Overheat
Under normal earth conditions, a human body only emits about 2/3 of its thermal energy as radiation. That means we dump a full 1/3 of our metabolic waste heat via convection + conduction.
Now, you said that vacuum is "a perfect insulator". In fact, it is no such thing. Its insulating effects are restricted to blocking convective and conductive heat transfers. It does absolutely nothing to stop radiative transfers, which is why good thermos bottles are mirrored on the inside.
Insulators
Here, we have a problem. Because you said that the suit has "zero thermal insulation". But given that almost 1/3 of human heat loss occurs via the convection/conduction routes, and the suit maintains life support, I have to assume that the suit does not allow the astronaut to sweat away all their water to the vacuum of space. If the suit is indeed watertight, then it is insulating 1/3 of normal heat loss! So, the question, as stated, is not well-posed.

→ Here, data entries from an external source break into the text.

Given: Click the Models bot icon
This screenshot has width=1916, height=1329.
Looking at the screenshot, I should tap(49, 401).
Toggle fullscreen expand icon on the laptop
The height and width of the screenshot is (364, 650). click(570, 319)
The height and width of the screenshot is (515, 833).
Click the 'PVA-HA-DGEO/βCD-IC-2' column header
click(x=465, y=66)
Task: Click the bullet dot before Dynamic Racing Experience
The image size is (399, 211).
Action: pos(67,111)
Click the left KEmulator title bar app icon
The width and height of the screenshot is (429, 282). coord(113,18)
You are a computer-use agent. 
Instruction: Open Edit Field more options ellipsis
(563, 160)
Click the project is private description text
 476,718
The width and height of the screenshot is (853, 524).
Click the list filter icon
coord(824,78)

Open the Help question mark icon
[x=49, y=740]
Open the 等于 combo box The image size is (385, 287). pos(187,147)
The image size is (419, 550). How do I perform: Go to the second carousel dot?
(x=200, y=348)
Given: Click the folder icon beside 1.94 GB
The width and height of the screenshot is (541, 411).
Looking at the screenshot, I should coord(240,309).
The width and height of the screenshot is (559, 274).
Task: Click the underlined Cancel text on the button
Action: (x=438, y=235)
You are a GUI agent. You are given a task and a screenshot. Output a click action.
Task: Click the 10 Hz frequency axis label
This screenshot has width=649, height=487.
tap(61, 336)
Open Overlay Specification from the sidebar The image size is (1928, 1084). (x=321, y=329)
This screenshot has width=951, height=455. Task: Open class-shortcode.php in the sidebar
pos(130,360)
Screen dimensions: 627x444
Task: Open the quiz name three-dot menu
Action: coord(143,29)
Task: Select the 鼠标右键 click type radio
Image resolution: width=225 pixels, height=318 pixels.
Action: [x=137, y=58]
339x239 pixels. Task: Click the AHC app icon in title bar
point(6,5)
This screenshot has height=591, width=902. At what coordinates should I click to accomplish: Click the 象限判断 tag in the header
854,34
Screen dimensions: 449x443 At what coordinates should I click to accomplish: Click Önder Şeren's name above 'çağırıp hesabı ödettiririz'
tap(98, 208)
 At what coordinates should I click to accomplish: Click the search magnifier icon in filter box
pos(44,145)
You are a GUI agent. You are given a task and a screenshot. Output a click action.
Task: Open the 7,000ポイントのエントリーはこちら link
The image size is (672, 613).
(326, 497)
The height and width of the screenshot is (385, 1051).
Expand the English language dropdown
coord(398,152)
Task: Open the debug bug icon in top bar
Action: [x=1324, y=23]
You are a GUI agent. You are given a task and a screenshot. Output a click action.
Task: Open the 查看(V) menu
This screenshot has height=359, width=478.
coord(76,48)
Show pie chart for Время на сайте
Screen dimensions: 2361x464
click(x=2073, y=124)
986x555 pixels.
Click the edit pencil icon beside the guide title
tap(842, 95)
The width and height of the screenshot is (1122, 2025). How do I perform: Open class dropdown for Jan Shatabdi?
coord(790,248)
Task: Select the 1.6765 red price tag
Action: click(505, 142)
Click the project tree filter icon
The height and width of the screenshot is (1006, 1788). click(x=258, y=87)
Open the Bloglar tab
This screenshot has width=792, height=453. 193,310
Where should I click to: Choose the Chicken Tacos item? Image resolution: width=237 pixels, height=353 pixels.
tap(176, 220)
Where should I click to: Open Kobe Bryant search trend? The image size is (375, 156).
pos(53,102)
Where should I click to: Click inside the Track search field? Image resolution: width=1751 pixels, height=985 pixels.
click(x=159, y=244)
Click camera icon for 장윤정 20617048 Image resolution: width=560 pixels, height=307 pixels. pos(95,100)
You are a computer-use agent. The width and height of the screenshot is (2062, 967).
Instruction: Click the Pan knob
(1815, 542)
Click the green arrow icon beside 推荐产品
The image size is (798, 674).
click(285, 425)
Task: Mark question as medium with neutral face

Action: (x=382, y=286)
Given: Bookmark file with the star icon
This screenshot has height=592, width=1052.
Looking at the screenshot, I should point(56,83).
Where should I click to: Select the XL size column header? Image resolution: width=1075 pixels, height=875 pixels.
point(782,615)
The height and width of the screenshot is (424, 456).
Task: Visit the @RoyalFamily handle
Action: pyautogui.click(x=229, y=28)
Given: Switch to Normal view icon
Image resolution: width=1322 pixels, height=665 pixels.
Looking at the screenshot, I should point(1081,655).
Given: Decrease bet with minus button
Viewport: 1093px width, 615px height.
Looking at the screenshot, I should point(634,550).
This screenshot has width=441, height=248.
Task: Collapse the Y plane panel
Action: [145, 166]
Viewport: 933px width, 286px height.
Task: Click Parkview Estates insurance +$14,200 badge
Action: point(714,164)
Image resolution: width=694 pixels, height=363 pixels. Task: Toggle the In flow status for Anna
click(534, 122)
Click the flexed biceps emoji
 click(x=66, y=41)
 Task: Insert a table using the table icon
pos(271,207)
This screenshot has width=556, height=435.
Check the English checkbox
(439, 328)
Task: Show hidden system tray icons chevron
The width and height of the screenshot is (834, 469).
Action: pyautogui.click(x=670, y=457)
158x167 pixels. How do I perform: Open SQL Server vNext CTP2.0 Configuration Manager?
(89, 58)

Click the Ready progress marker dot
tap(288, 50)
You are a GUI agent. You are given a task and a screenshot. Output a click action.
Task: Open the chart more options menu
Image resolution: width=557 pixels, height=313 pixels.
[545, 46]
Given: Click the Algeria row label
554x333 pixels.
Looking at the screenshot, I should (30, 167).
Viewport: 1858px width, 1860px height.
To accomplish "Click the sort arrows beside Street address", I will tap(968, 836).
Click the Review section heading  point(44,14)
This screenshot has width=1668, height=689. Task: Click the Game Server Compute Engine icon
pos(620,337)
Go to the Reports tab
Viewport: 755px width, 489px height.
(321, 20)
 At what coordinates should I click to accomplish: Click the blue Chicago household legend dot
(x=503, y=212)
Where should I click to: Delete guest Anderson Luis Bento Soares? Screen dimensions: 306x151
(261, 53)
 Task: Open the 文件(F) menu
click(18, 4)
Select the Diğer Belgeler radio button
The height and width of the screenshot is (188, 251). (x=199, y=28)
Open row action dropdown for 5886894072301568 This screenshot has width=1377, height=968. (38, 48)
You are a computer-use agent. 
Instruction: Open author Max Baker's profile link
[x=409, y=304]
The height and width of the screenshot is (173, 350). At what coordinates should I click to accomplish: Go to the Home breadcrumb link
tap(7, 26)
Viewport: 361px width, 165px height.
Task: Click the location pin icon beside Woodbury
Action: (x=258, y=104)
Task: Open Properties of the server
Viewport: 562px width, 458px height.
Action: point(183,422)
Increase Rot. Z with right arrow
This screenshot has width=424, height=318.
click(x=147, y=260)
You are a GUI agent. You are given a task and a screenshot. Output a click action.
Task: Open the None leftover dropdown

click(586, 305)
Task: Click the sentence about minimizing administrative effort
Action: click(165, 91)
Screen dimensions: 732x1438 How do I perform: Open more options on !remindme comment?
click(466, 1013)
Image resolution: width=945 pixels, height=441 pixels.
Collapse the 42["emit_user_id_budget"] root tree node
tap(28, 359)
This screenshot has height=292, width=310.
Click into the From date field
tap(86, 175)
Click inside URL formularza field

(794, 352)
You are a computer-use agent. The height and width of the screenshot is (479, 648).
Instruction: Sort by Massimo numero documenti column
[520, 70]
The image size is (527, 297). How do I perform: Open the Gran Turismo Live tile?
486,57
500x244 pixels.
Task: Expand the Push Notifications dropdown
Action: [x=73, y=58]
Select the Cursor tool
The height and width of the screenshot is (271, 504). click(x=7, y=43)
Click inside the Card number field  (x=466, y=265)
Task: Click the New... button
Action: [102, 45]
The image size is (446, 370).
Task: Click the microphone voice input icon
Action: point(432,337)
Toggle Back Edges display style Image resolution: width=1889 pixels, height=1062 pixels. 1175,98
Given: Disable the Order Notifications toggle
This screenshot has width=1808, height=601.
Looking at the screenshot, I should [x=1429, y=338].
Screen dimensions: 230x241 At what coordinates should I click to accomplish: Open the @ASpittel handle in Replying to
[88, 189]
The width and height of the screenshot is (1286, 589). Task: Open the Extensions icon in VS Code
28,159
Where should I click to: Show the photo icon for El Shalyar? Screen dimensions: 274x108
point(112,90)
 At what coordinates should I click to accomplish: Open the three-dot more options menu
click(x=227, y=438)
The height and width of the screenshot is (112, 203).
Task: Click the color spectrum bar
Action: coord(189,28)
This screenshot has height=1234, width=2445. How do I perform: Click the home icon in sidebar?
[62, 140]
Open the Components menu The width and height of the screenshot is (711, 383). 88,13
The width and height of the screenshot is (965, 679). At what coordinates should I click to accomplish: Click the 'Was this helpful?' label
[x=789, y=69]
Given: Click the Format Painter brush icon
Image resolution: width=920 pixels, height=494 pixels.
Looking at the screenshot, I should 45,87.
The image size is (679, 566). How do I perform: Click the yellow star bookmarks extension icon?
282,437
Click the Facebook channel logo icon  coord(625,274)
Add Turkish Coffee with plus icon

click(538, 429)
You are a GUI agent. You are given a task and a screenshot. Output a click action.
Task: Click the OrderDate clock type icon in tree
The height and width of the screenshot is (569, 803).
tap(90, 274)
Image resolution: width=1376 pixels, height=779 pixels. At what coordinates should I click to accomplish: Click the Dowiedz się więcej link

On earth, when humans need to operate in very cold environments, they usually layer clothes with different fabrics which serve different purposes. The innermost base layer is usually designed to wick water away from the wearer so that sweat can serve its normal function of removing heat from the body instead of building up on the skin.
There is also the ambiguity of the suit's material construction. To say that it has "zero thermal insulation" implies that it is a perfect thermal conductor. In that case, the suit should reach equilibrium with the wearer very quickly. Even so, unless the suit is also water-permeable, the suit will also be limited to the radiative throughput of the wearer's surface area.
Graybody
Complicating the matter is the fact that a human is not a very good blackbody. A blackbody must be in internal thermal equilibrium. However, the body actively maintains more heat in the core than the periphery, and will shunt blood flow to the limbs in order to preserve core heat. There are thermal gradients all over the body, which is why medical thermometers are internal, and external readings are considerably lower (easily 4-5 C).
Finally, you have the fact that while the body can survive high heat-loss environments by shunting blood to the core, it has very little recourse for surviving pathologically low heat-loss environments. It cannot create a cold sink out of nowhere, in violation of thermodynamics (I mean, it could theoretically concentrate excess heat in a specialized organ for a finite time, but this just delays the inevitable).
Human Limits
So, while the lowest recorded body temperature is below 12 C, the highest is only 46 C. Even 41 C is associated with organ failure. So while the body can survive a loss of 25 C on the low end, on the high end, there is only about 4 C headroom for heat accumulation before you are looking at likely long-term injury.
Now, if you take away 1/3 of heat dissipation and force the body to dump that heat via radiation, you need to be able to do so without increasing core temp by more than 4 C. A blackbody certainly couldn't increase radiative output by 50% with just a 4 C increase in temperature. What your astronaut needs is a 50% increase in surface area: i.e., a decent-sized heatsink.